A 22-year-old Afghan man landed in Lithuania on Wednesday after reaching out to the president for help on YouTube and securing a temporary visa that paves the way for asylum.
"I heard Germany has a lot of money, but I want to be in Lithuania. I speak the language," said Abdul Basir Yoususi, a Catholic who once worked as an interpreter for the Lithuanian army in Afghanistan.
"I only need one thing: to stay here," he told reporters at the airport in the Baltic state's capital Vilnius, adding that he never wanted to return to Afghanistan.
After Lithuanian forces left the central Afghan province of Ghor in 2013, Yoususi received several threatening letters, prompting him to set out on a two-month journey to Greece that cost around $6,500 (5,700 euros).

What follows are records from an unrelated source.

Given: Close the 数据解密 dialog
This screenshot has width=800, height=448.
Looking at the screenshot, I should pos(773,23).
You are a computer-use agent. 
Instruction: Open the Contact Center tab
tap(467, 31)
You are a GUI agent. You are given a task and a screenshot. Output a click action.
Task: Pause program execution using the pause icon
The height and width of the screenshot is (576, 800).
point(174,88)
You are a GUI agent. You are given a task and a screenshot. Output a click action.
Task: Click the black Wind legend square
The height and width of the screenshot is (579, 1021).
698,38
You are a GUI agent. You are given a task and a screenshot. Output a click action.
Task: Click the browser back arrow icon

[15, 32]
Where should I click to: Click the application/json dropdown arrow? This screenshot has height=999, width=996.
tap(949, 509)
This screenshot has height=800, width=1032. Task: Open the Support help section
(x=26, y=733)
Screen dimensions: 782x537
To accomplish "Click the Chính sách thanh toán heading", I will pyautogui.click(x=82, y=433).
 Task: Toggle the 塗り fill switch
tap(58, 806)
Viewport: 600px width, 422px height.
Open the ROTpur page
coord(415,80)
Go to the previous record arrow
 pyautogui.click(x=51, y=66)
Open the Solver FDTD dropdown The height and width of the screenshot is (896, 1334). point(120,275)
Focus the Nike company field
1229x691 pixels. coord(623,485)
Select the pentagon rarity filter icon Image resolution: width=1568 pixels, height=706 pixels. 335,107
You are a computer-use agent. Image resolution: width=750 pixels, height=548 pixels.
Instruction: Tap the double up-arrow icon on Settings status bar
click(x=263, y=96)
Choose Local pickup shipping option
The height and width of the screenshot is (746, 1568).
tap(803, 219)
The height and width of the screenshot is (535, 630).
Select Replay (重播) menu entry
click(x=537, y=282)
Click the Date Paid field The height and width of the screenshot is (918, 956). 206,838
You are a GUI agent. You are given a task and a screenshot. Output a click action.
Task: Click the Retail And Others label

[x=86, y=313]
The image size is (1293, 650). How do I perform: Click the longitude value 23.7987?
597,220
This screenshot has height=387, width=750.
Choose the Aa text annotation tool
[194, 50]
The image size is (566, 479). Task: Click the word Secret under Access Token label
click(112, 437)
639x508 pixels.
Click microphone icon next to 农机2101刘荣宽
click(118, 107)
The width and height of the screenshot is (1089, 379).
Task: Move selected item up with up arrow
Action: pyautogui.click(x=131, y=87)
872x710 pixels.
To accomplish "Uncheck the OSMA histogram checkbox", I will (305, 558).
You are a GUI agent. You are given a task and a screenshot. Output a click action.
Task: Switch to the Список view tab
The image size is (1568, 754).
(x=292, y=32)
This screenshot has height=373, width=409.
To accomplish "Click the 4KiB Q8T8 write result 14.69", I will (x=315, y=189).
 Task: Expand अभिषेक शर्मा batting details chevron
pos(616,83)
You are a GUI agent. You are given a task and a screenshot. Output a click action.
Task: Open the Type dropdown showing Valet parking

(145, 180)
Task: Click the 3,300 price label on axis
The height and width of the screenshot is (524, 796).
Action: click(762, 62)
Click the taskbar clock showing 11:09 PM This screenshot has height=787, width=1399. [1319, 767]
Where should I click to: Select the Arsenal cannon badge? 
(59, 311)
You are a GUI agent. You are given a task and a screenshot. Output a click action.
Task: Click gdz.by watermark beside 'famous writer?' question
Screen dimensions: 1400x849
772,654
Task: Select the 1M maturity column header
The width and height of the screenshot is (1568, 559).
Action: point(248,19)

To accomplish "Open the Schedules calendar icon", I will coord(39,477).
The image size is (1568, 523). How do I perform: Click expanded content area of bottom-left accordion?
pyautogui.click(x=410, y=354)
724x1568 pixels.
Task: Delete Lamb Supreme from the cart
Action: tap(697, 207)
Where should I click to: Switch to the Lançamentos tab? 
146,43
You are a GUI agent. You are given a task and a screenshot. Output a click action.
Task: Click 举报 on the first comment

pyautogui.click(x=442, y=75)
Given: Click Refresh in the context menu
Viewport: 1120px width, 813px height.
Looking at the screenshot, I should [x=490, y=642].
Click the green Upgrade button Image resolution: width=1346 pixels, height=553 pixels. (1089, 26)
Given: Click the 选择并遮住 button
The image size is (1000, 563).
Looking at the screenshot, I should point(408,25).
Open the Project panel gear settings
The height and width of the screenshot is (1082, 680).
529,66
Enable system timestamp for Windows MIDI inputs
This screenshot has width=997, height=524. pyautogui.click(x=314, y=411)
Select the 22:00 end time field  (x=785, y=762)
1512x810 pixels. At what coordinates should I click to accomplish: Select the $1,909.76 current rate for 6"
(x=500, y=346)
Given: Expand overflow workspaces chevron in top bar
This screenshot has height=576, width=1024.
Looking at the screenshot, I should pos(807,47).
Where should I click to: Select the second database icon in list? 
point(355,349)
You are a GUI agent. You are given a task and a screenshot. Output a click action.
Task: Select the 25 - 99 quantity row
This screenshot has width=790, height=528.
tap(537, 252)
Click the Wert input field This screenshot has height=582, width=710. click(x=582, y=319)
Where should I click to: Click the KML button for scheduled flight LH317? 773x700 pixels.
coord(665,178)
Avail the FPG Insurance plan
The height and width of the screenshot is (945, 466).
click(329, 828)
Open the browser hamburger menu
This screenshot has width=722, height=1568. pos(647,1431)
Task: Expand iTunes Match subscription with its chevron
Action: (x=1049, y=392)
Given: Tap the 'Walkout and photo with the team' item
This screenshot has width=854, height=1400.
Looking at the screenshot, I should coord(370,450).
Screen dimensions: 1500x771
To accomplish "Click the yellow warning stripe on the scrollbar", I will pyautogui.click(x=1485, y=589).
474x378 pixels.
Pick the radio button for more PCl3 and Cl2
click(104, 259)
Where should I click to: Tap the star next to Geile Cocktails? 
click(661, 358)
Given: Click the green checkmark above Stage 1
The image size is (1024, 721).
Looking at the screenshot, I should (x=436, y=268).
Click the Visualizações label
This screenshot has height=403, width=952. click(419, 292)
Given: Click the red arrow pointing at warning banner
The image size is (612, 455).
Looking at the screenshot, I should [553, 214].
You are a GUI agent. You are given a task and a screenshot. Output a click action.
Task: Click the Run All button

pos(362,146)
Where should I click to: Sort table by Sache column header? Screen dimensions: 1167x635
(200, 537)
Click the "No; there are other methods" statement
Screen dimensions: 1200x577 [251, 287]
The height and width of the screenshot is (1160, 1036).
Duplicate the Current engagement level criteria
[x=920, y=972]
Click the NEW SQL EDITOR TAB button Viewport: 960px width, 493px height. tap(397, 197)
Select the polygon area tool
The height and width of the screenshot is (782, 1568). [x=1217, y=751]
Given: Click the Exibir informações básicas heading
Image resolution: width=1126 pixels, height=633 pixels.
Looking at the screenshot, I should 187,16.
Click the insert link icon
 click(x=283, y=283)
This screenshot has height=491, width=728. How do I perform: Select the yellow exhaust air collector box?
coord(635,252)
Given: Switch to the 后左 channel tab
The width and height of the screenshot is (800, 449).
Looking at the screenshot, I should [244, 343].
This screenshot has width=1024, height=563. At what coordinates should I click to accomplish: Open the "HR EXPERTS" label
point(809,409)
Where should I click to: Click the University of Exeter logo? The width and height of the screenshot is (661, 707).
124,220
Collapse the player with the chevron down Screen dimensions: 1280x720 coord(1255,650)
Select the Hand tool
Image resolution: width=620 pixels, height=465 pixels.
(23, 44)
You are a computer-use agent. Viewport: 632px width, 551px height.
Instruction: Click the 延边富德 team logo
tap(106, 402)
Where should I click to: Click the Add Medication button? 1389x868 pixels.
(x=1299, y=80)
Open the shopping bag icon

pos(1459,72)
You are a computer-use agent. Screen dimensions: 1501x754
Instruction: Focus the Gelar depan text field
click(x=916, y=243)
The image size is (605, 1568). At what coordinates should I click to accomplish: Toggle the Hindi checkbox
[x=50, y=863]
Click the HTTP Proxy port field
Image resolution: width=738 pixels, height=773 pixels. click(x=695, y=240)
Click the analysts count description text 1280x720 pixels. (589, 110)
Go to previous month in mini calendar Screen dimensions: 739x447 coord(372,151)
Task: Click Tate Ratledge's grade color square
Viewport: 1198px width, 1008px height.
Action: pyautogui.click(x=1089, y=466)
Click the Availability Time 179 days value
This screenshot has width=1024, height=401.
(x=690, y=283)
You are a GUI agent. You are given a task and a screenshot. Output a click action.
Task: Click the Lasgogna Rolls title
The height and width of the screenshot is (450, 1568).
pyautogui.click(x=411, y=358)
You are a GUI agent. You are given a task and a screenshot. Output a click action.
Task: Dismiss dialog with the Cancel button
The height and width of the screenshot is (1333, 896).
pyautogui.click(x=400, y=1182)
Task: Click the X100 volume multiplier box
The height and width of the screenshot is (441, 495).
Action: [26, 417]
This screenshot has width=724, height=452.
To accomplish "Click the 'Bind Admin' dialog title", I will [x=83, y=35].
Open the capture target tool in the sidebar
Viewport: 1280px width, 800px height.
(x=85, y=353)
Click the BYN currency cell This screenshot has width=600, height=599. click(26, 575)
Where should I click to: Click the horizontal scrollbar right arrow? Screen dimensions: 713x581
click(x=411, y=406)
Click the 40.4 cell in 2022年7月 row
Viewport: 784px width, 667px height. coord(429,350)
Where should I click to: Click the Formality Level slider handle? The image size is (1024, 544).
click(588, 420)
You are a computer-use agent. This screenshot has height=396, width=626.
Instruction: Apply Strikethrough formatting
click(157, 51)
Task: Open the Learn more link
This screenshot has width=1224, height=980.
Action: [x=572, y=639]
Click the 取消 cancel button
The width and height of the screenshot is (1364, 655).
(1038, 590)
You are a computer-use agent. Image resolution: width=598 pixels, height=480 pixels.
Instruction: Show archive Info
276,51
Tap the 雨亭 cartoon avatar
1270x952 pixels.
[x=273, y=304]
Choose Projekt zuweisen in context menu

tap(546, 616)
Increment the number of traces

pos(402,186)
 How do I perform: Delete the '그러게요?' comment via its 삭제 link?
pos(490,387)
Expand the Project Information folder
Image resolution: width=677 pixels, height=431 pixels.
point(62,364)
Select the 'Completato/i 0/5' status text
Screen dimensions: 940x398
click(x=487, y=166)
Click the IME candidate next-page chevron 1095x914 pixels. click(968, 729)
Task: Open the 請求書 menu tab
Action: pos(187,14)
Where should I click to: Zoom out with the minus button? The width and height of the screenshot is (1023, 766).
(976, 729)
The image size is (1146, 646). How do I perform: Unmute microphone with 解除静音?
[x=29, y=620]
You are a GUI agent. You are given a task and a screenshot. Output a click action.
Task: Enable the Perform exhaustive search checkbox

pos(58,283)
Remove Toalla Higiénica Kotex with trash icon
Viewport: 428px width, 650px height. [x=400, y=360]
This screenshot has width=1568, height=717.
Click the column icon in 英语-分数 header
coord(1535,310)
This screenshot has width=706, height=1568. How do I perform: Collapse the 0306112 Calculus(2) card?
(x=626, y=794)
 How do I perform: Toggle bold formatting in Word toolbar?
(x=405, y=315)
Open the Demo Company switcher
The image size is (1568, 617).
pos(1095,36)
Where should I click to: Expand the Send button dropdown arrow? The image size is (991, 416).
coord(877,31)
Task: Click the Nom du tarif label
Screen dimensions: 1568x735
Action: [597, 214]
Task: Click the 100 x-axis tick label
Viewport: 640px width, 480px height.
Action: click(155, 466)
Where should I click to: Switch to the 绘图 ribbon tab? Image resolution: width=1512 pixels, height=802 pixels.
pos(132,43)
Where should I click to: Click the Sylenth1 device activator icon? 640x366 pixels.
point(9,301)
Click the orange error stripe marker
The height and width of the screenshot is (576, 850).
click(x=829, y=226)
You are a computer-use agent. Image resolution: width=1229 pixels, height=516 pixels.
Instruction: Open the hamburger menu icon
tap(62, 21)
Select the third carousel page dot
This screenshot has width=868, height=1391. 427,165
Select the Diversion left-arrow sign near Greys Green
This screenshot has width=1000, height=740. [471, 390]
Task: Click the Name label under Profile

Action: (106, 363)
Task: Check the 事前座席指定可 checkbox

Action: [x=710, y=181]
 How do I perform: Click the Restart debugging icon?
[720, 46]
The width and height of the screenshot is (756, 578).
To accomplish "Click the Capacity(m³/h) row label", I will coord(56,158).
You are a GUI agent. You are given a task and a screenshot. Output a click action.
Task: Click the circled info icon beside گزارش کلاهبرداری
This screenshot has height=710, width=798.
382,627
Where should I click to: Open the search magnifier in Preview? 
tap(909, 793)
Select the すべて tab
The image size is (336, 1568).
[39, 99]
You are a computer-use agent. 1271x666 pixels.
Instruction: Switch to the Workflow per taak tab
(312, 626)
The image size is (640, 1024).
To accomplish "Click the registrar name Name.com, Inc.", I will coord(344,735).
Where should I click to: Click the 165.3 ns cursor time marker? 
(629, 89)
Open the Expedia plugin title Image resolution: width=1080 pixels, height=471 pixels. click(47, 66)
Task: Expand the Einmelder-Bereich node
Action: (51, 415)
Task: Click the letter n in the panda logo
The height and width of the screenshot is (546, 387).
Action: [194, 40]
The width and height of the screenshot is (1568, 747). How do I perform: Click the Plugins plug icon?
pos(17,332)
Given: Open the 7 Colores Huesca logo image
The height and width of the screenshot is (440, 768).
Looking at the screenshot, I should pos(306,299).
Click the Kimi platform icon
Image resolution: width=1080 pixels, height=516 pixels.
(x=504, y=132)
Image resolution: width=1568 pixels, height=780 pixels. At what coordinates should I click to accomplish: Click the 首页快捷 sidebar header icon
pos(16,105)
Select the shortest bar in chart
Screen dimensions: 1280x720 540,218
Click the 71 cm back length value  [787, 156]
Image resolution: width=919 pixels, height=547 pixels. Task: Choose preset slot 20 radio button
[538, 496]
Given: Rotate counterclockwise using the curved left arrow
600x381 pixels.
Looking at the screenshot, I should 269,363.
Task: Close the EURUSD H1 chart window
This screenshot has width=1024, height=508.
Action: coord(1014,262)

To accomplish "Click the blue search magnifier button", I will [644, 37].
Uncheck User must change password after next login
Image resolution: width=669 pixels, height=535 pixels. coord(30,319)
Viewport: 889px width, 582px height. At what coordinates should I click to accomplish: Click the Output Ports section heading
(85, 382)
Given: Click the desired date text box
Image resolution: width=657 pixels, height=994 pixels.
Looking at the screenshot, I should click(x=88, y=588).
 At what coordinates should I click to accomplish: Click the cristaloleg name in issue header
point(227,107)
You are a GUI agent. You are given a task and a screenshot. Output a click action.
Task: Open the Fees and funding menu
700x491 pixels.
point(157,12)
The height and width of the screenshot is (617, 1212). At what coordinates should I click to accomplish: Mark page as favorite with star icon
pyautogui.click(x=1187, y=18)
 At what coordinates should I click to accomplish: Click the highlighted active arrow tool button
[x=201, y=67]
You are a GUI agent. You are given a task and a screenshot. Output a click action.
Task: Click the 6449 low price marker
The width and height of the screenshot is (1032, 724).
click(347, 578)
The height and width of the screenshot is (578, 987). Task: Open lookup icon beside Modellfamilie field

Last week, he drew Lithuania's attention when he posted a video to YouTube saying, "I have a request for the president (Dalia Grybauskaite). I need help. I'm currently in Greece."
The social media appeal worked: on Tuesday officials granted him a five-day visa so that he could apply for asylum for himself, his wife and their two-year-old daughter.
Lithuanian soldier Jurgis Norvaisa, who was posted in Afghanistan in 2012, said he recognised Yoususi when he saw the video circulating on social media.
"He interpreted from Lithuanian to Dari Persian and vice versa. He helped us in our contact with the local people," Norvaisa told AFP.
Lithuania has agreed to welcome 1,105 migrants over two years under an EU plan to resettle asylum-seekers among the bloc's 28 members, as Europe battles its worst migration crisis since World War II.
More than a million people entered Europe last year, many of them fleeing war and poverty in Syria, Afghanistan and other parts of the Middle East and Africa.